HHS Description and Commentary From the Interim Breach Rule Notification in the Case of Breach: Timeliness of Notification to Individuals |
Regarding timeliness of individual notifications, § 164.404(b) mirrors the statutory requirement in § 13402(d) of the Act and requires that, except when law enforcement requests a delay in accordance with § 164.412 (provision discussed below), a covered entity shall send the required notification without unreasonable delay and in no case later than 60 calendar days after the date the breach was discovered by the covered entity. Thus, provisions for timeliness should be read together with the above provisions for when a breach is treated as discovered. We expect a covered entity to make the individual notifications as soon as reasonably possible. The covered entity may take a reasonable time to investigate the circumstances surrounding the breach, in order to collect and develop the information that § 164.404(c) requires to be included in the notice to the individual. As discussed below, covered entities are also permitted to provide the required information to individuals within the required time period in multiple mailings as the information becomes available.
In response to the RFI, some commenters suggested that suspected but unconfirmed breaches should not be treated as discovered until all the facts of the breach could be confirmed.

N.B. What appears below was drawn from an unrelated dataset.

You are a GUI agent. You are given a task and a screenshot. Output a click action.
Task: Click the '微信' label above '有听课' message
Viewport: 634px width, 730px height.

Others suggested that 60 days was an insufficient amount of time to conduct a complete investigation and send the required notifications. We disagree.
Waiting longer than 60 days to notify individuals of breaches of their unsecured protected health information could substantially increase the risk of harm to individuals as a result of the breach and decrease the ability of the individuals to effectively protect themselves from such harm. The statute and interim final rule provide that the notification must be provided without unreasonable delay and in no case later than 60 calendar days. The purpose of this period is to give covered entities and business associates time to conduct a prompt investigation into the incident to identify and collect the information needed to provide meaningful notice to the individual about what happened. Thus, the time period for breach notification begins when the incident is first known, not when the investigation of the incident is complete, even if it is initially unclear whether the incident constitutes a breach as defined in this rule.
Further, the duration of an investigation is limited by the statute and interim final rule’s requirement that any delay be reasonable – the investigation cannot take an unreasonable amount of time. Thus, if a covered entity learns of an impermissible use or disclosure but unreasonably allows the investigation to lag for 30 days, this would constitute an unreasonable delay. Further, the 60 days is an outer limit and therefore, in some cases, it may be an “unreasonable delay” to wait until the 60th day to provide notification. For example, if a covered entity has compiled the information necessary to provide notification to individuals on day 10 but waits until day 60 to send the notifications, it would constitute an unreasonable delay despite the fact that the covered entity has provided notification within 60 days.
We also note that if a covered entity promptly investigates a reported breach and can swiftly conclude that there was no breach, then the covered entity need not send out breach notifications. For example, where a laptop with unsecured protected health information is initially reported by an employee to be stolen but is discovered the next day in another secure office within the covered entity, then the covered entity need not send out breach notifications.